> About this task
Run through the data and copy out every line that mentions the word "icon".

> Dataset entries
---------------
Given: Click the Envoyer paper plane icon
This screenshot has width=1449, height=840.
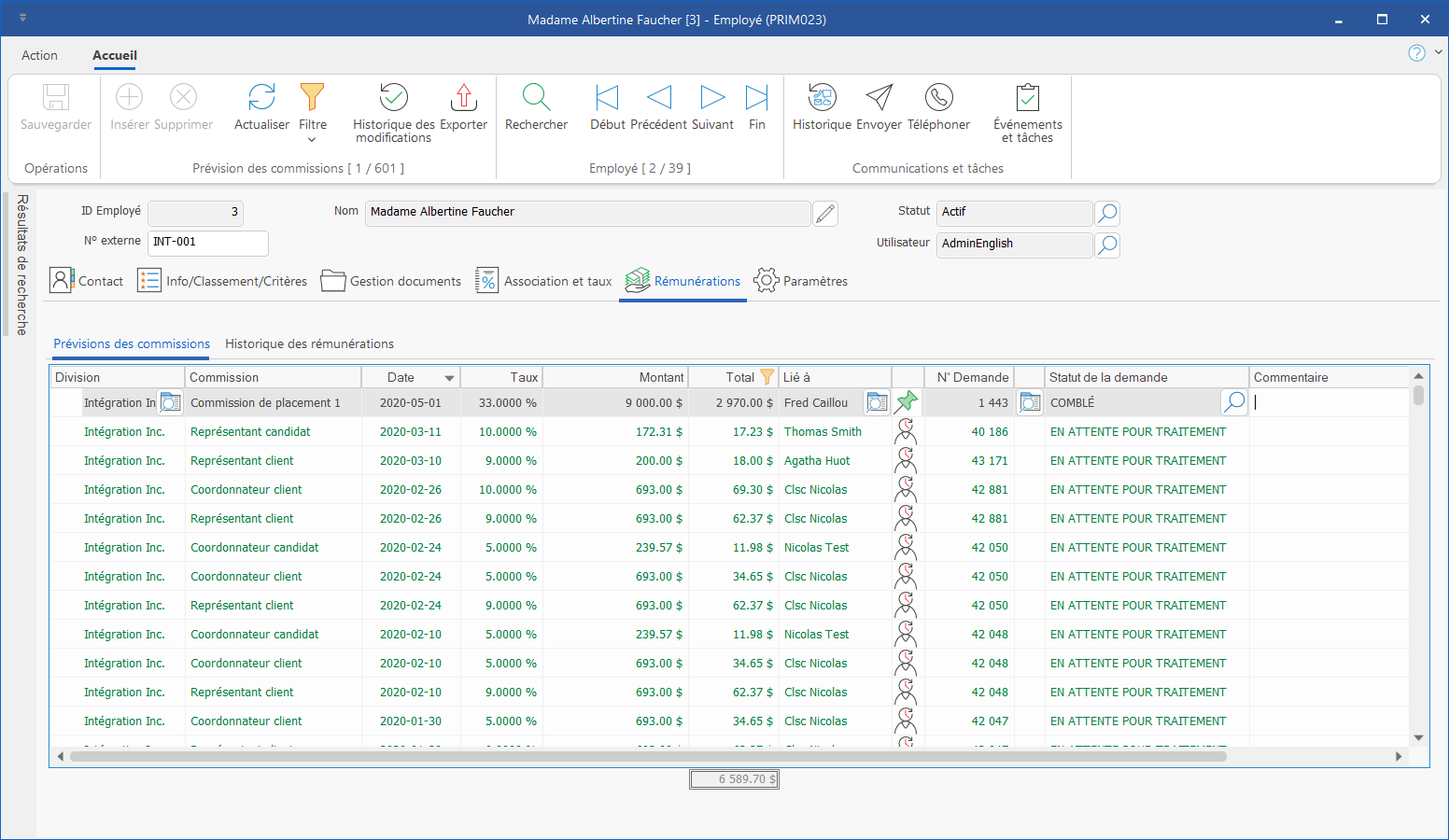Looking at the screenshot, I should click(x=879, y=98).
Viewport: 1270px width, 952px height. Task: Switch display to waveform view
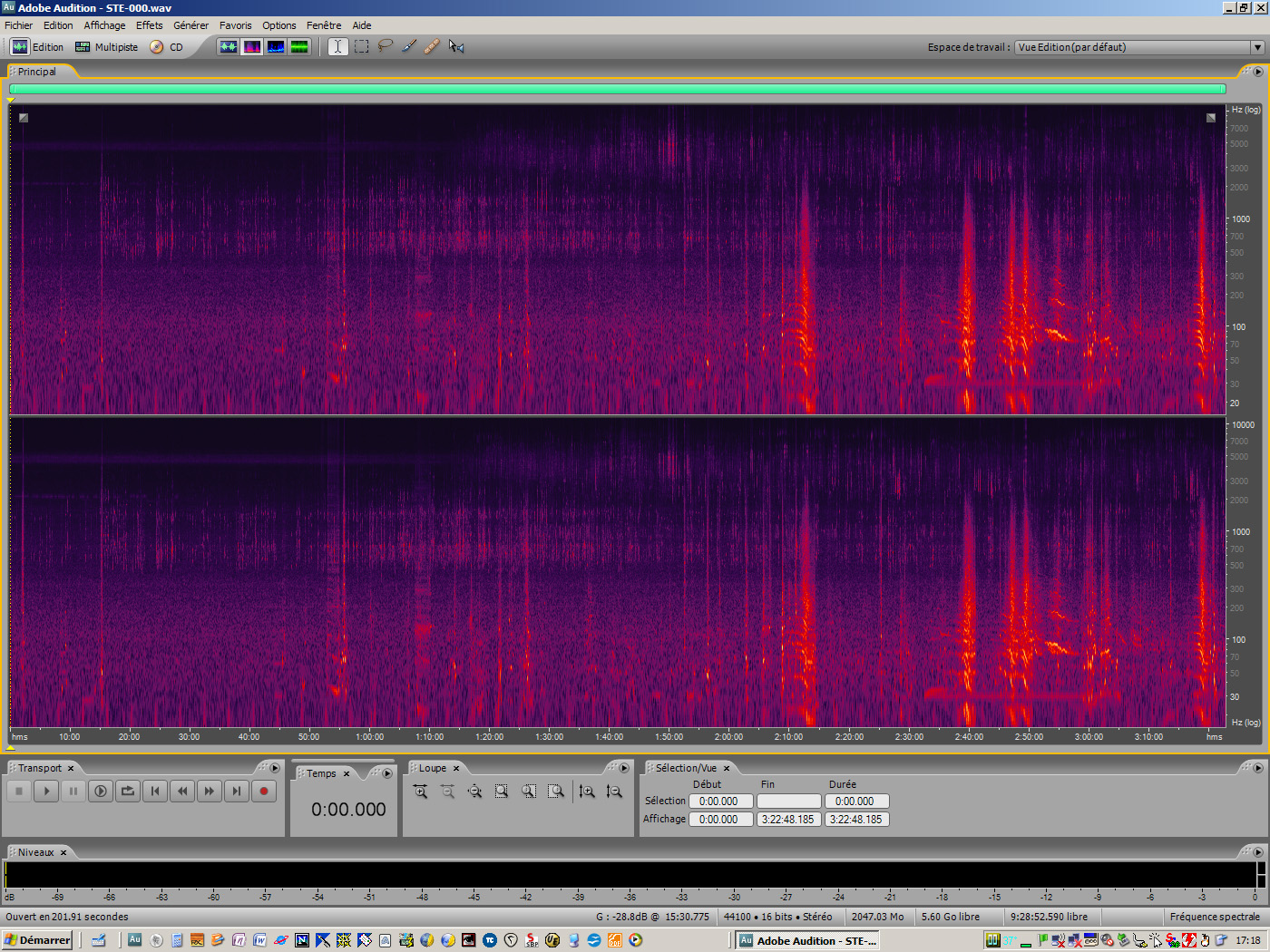tap(230, 46)
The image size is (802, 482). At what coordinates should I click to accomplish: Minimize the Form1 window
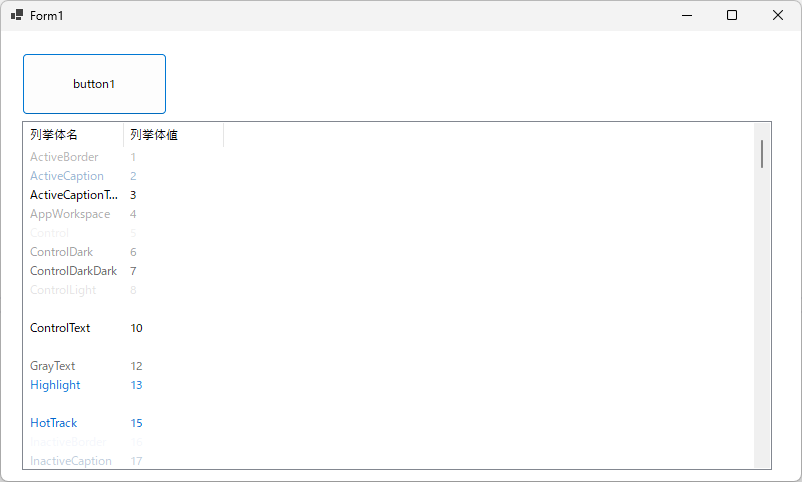tap(686, 15)

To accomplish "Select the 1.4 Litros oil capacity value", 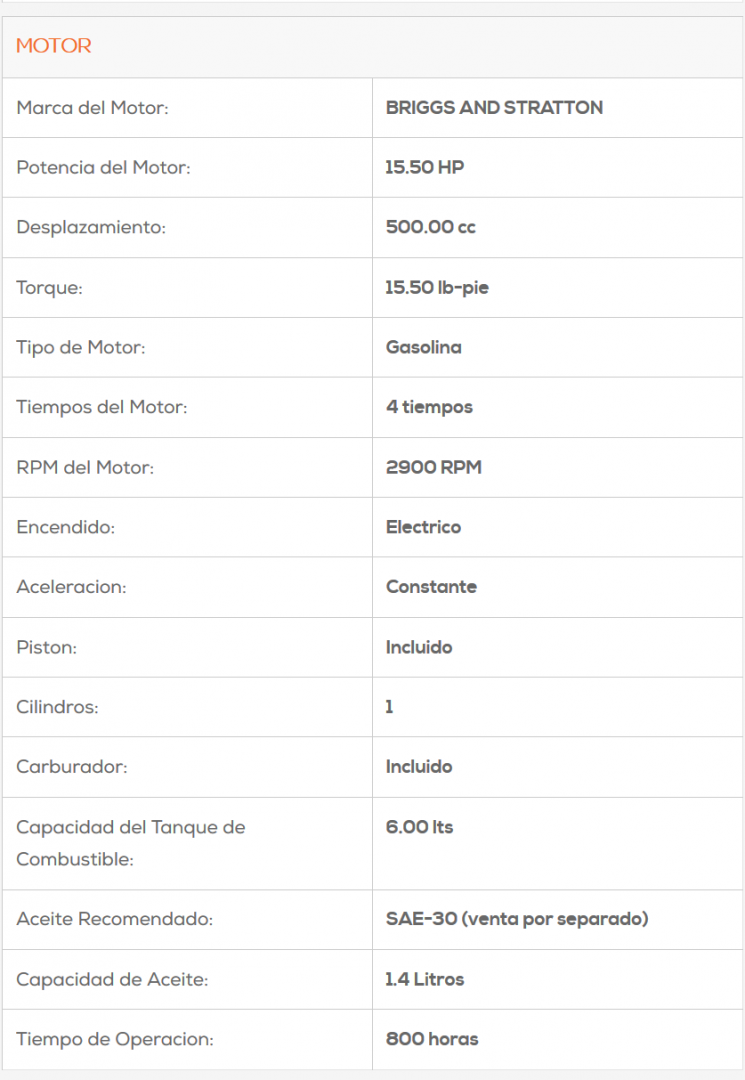I will [425, 979].
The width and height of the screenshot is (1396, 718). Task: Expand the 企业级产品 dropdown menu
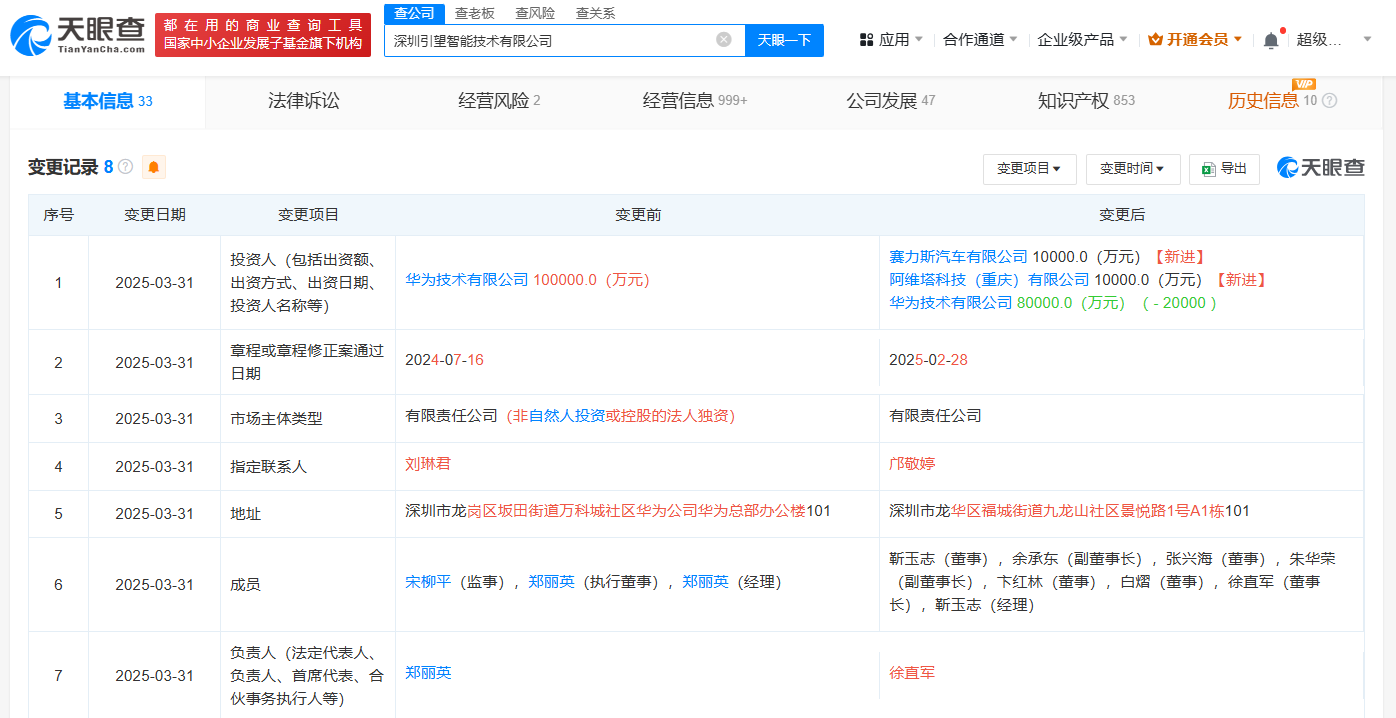1082,40
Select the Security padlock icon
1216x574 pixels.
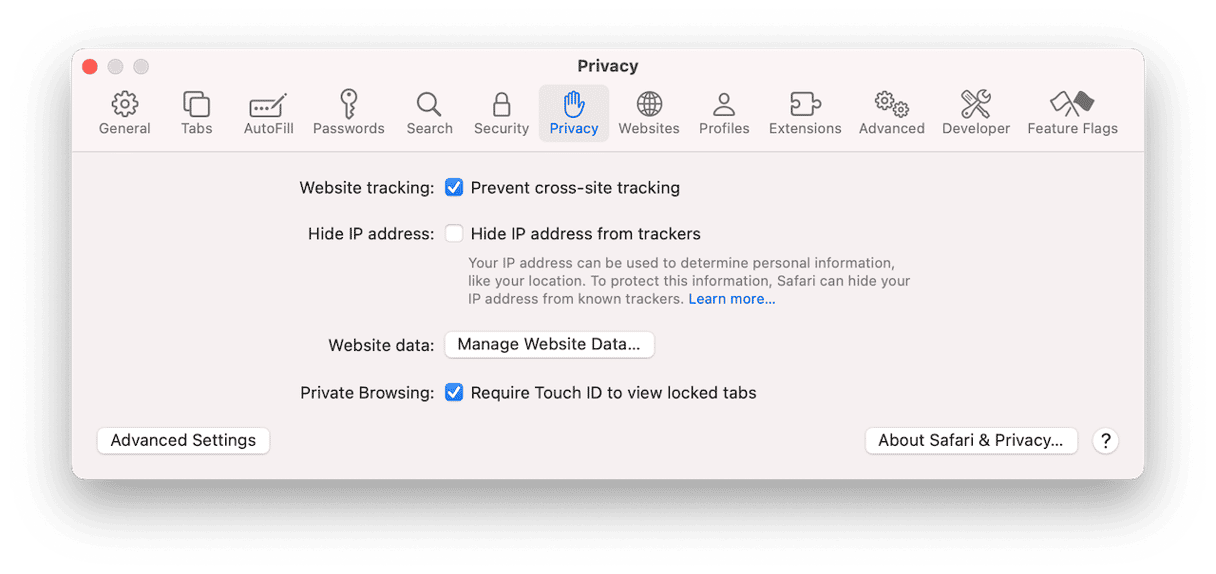tap(501, 104)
---------------
> Answer to the exercise
Given: Click the Envoyer paper plane icon
Select the Security padlock icon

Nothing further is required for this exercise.